Yong Tai has signed a memorandum of understanding with PTS Impressions to acquire the entire equity interest in the private company for RM3 million in cash. It is also taking over RM44 million of PTS Impressions’ debts, to be settled through the issuance of 5.4 million new Yong Tai shares.
Boo admits that his entry into Yong Tai paved the way for him to undertake the Impressions Melaka project. He says that there were many hurdles in getting the project going initially, especially in terms of financing, via his private vehicle. The tie-up came about at an opportune time, given Yong Tai’s ailing garment business and its need to diversify into other areas in order to stay afloat.
“When I become a shareholder, I thought to myself that it is probably a good platform since Yong Tai has to move into another business ... And this is a good project. Why not work on it to see what we can do and use Yong Tai’s platform as a listed company to raise funds? Go to the equity market instead of the banks.
“The advantage of this project is that it can be given back to the investors. That is how I came in and how I feel I needed this and wanted to get the two [companies] married properly,” says Boo.

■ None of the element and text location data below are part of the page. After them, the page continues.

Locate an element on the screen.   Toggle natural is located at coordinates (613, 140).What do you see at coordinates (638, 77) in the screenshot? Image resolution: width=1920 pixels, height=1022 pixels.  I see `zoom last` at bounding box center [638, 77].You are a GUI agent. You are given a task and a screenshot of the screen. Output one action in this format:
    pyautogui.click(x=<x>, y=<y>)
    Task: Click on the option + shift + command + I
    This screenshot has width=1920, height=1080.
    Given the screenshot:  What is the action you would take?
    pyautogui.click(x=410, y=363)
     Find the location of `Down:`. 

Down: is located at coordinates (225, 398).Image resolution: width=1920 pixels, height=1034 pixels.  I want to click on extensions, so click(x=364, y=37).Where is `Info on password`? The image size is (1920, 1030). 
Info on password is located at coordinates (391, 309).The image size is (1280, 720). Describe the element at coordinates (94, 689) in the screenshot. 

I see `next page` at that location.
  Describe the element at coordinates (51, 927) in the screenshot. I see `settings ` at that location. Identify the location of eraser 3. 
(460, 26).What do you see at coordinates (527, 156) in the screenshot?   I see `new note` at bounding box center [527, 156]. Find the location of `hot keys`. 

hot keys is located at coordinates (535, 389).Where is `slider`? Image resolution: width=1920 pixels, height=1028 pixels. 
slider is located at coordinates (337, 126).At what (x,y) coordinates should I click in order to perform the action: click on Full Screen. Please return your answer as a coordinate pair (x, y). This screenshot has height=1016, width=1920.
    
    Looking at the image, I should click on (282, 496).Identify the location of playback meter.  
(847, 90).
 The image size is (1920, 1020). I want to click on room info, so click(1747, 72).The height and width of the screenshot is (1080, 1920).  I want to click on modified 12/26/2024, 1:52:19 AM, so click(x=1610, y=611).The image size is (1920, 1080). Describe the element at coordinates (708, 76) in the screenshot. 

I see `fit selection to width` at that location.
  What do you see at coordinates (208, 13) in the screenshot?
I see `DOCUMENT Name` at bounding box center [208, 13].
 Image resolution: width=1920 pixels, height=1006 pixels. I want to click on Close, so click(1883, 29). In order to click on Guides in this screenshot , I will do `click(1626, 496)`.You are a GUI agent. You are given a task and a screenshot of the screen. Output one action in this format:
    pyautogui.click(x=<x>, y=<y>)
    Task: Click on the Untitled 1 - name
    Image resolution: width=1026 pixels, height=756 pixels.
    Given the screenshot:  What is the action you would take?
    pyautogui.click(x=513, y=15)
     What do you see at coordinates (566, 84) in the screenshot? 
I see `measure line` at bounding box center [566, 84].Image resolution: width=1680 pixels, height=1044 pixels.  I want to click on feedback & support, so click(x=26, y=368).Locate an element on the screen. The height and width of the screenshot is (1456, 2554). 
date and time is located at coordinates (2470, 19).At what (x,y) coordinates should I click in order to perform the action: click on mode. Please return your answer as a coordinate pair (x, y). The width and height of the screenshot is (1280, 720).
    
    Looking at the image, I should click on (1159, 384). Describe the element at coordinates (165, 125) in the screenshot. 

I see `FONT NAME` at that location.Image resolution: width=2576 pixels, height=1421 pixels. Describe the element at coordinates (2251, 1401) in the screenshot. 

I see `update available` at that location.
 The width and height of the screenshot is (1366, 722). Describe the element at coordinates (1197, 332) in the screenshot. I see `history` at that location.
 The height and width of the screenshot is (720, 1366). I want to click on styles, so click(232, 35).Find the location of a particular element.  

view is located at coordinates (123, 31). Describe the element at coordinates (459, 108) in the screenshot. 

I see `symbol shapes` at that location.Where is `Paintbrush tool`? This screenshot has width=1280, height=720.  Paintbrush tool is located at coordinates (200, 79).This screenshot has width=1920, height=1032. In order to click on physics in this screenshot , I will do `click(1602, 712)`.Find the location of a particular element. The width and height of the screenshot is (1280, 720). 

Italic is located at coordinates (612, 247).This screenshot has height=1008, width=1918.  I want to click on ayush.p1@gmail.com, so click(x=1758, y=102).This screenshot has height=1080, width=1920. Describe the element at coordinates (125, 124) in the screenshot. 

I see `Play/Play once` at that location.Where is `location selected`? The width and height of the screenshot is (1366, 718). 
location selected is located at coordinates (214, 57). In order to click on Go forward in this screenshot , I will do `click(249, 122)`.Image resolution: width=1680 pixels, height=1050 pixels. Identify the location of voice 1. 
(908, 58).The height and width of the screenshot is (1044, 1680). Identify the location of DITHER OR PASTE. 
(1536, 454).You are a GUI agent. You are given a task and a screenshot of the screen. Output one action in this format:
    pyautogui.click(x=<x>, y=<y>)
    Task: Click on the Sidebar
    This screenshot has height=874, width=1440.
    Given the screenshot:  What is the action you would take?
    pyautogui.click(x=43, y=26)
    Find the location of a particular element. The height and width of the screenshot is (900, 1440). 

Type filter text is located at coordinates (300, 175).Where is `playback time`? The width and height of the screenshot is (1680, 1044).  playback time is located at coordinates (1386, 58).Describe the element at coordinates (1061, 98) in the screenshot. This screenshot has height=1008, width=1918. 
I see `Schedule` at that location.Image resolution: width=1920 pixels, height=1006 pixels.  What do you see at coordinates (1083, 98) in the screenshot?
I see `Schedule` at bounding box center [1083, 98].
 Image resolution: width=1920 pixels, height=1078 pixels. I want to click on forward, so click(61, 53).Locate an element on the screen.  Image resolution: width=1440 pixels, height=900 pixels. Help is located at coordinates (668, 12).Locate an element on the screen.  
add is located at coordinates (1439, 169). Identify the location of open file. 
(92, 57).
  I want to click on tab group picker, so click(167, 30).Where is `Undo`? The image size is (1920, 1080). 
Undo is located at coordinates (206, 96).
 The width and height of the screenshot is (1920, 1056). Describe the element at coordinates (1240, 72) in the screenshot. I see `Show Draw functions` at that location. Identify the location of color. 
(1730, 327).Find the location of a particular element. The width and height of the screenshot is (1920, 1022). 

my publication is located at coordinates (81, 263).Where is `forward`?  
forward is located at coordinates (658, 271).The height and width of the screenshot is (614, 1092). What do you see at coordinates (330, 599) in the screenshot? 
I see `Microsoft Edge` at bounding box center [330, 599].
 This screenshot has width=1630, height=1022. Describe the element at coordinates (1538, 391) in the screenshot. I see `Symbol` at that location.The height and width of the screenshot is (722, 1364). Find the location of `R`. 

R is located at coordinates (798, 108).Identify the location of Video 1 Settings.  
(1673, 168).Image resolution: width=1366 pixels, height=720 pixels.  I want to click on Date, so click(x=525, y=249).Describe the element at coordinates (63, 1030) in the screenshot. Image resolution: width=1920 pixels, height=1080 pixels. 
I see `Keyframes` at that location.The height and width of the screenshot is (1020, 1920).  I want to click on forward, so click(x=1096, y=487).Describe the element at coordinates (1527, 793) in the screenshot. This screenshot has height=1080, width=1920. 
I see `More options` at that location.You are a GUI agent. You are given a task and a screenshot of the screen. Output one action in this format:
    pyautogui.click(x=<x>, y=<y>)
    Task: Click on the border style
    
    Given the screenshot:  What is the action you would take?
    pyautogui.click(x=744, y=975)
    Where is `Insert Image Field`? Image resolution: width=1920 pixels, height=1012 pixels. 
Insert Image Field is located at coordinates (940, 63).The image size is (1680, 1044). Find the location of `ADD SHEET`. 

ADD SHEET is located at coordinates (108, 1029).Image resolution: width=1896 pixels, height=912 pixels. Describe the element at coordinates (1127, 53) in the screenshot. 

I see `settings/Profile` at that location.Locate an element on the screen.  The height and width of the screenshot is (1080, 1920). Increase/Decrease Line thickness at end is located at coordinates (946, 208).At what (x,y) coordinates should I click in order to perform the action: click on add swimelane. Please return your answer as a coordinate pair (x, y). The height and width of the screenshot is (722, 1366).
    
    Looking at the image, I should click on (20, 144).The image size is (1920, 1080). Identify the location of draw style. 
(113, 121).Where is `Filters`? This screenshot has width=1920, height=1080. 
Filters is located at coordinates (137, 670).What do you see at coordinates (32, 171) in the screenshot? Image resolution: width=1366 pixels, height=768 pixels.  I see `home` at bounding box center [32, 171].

Currently, Yong Tai is in the midst of a private placement exercise. Boo says the exercise has generated much interest from potential investors and he is confident all 70 million new shares will be taken up.
The theatre is expected to be completed by end-2017, providing Yong Tai with recurring income. The profit margin for ticket sales for the cultural show alone, assuming RM120 per ticket, work out to 15% for the company.
“On the revenue side, we have room to grow and on the cost side, we have room to save. If we can pull apart the gap, we can generate more profit for the listed company,” says Boo.
In a report on Yong Tai, RHB Research projects a net profit of RM14 million in FY2017 and RM64 million in FY2018.
“This would be underpinned by the group’s property development projects. Our forecasts assume the legacy garment business is fully disposed of by end-FY2016. Also, we have not factored in any contribution from Impression Melaka in our forecast horizon. We assume that contributions from the show would only kick in from FY2019,” says the research house.
Yong Tai’s share price has been climbing steadily since August last year. It has nearly doubled from 46 sen apiece last August to 88 sen last Thursday.
Boo aims for Yong Tai to be a billion-ringgit company in terms of market capitalisation in three years. Its current market capitalisation is RM140 million and post private placement, Boo says it will hit RM500 million.
“We believe, with the things we’re doing, we’re on the right track and able to achieve RM1 billion capitalisation. Supported by good projects, it can be done,” he says.
As for rewarding its shareholders in the form of dividends, Boo says that will probably happen in FY2018, when profits start to roll in. The last time the company paid a dividend was in FY2002.
RHB Research forecasts a dividend per share of 2.5 sen for FY2018, translating into a yield of 2.8%.